# [SET PROBLEM]
Extract every line of the listing below and reproduce each one word for word, leaving the pictures out of your answer.

(Word and item position data)
------------------------

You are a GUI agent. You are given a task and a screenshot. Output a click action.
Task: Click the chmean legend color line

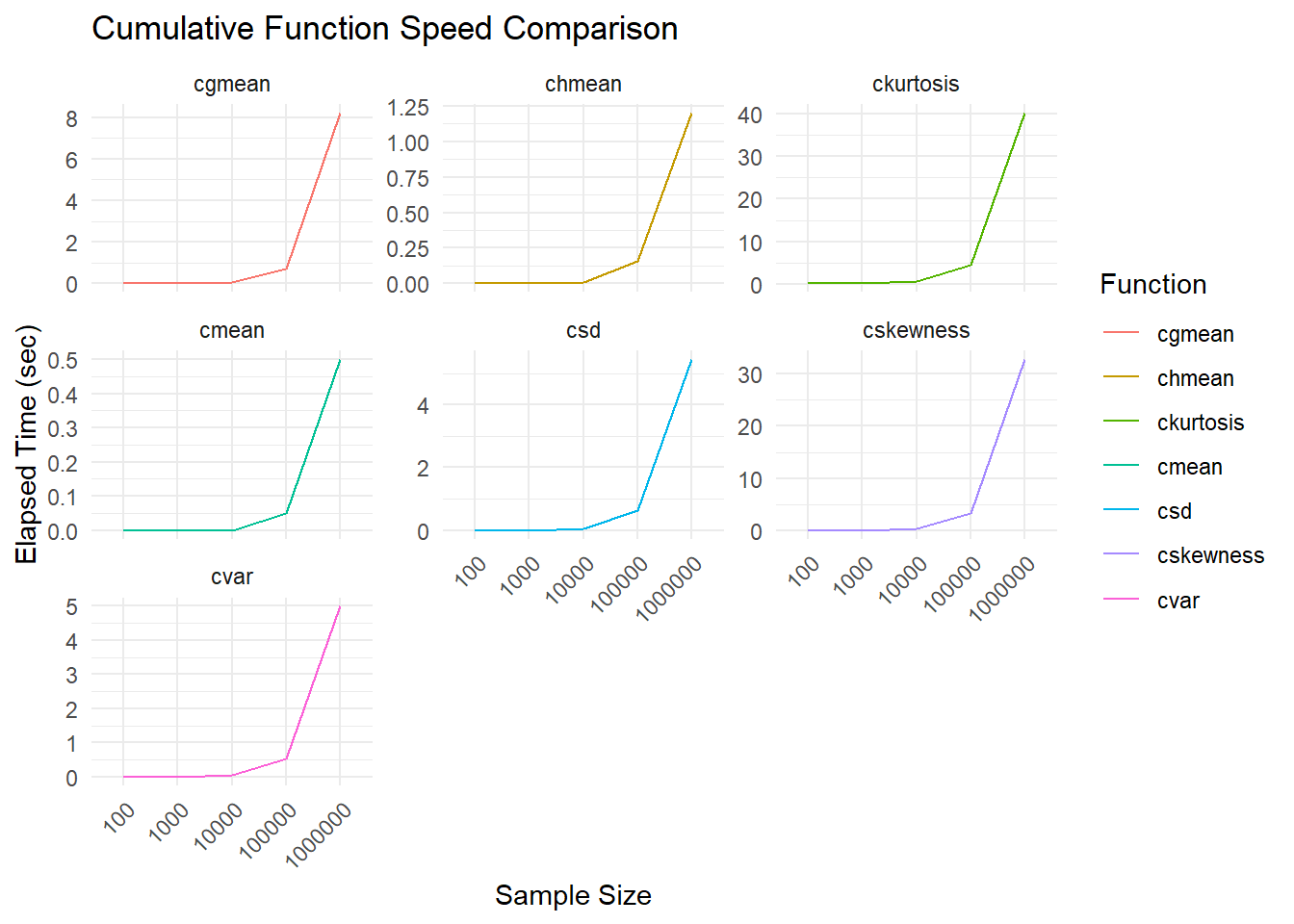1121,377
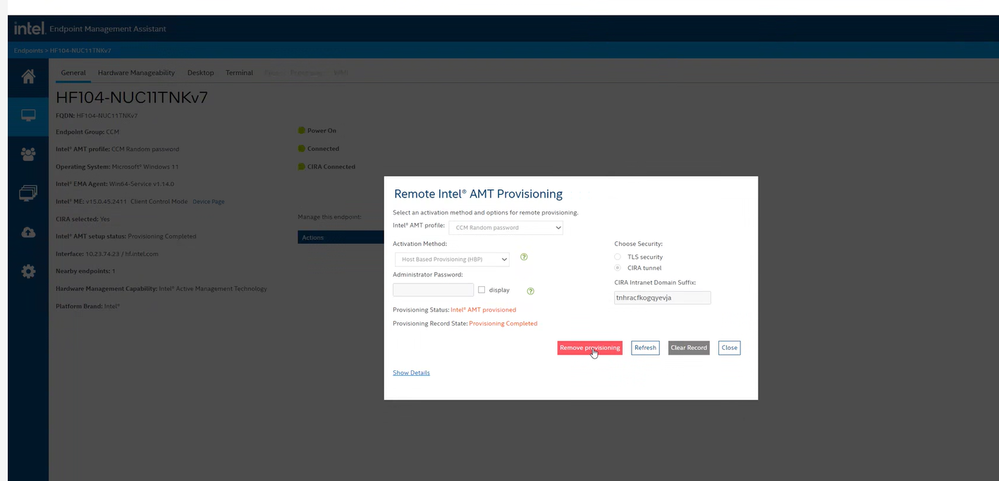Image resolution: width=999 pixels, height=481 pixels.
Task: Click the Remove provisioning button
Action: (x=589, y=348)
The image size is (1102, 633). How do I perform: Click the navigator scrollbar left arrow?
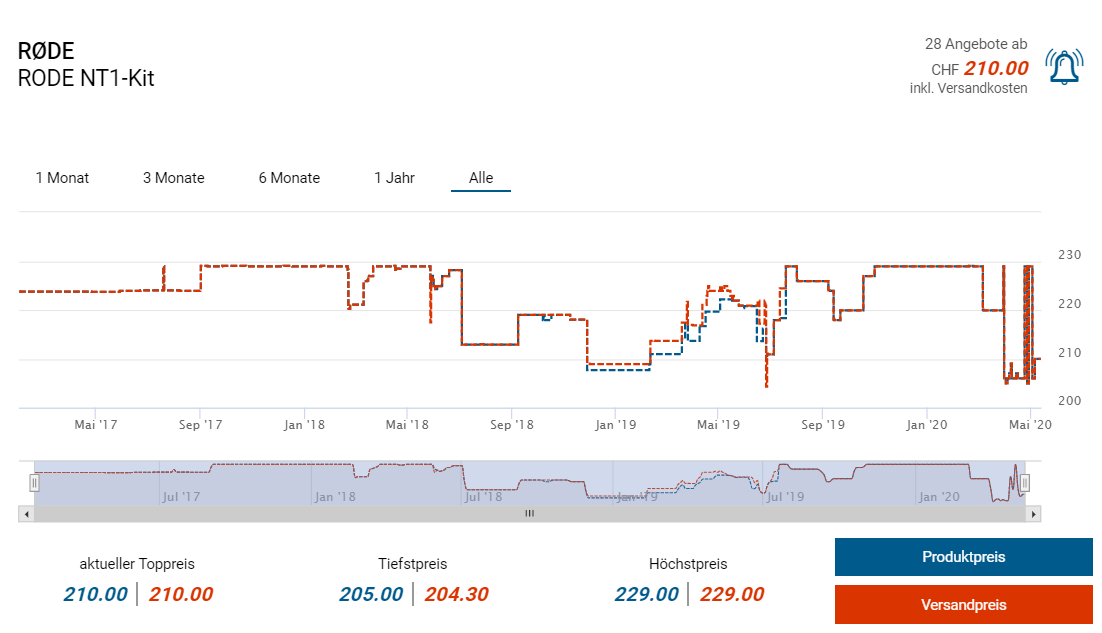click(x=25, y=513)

------------------------

# [FINAL RESULT]
You are a GUI agent. You are given a task and a screenshot. Output a click action.
Task: Click the chmean legend color line

1121,377
Image resolution: width=999 pixels, height=481 pixels.
Task: Click the Remove provisioning button
Action: (x=589, y=348)
The image size is (1102, 633). How do I perform: Click the navigator scrollbar left arrow?
click(x=25, y=513)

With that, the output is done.